Goal
Report how many lines of the entries below contain the word "Select", with case counting. Give only the number.

--- begin Supplied records ---

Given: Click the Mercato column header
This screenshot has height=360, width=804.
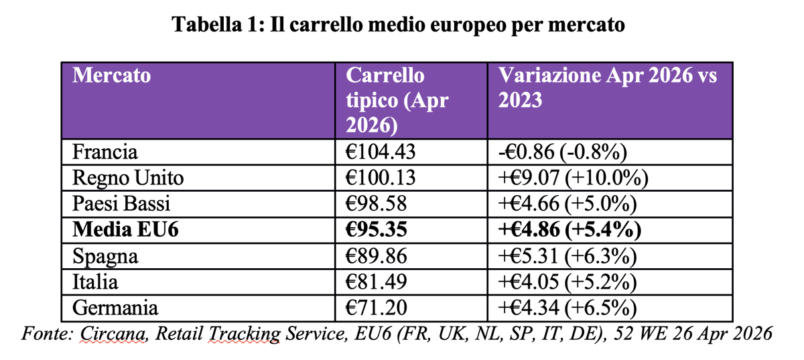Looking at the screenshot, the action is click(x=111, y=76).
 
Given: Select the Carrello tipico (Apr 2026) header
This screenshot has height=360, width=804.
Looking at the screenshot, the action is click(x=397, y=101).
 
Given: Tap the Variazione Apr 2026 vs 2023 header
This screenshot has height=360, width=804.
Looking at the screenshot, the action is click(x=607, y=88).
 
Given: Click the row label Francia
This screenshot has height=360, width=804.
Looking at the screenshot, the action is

--- end Supplied records ---
--- begin Supplied records ---

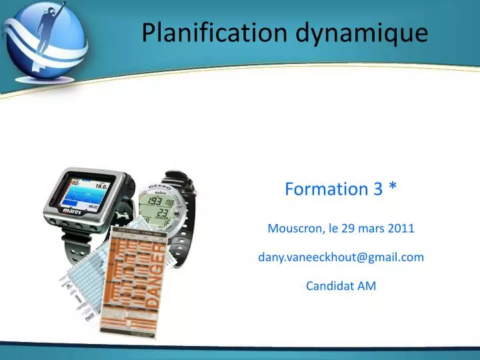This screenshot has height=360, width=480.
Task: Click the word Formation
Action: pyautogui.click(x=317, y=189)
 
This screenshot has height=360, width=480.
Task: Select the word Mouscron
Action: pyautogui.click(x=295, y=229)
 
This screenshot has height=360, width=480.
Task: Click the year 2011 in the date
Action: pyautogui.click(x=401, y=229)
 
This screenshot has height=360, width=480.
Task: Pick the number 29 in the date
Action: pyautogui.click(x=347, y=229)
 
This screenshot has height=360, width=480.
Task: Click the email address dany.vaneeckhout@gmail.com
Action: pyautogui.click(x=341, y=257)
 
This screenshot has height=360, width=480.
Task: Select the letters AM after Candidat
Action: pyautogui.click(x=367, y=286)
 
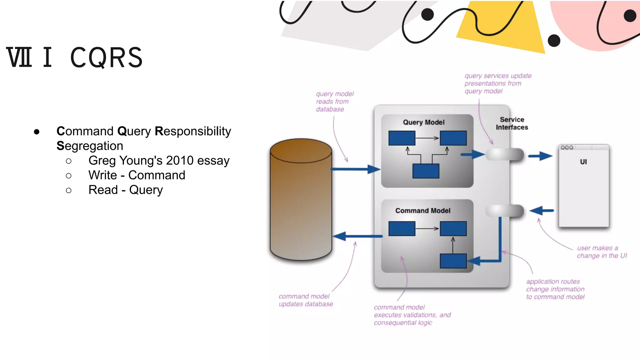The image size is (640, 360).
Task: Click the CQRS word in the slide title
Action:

--- end Supplied records ---
--- begin Supplied records ---

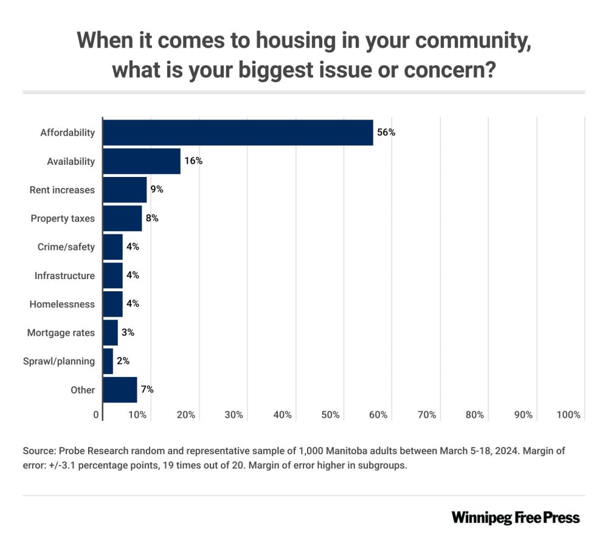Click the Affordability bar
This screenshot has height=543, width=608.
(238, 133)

--- end Supplied records ---

Answer
3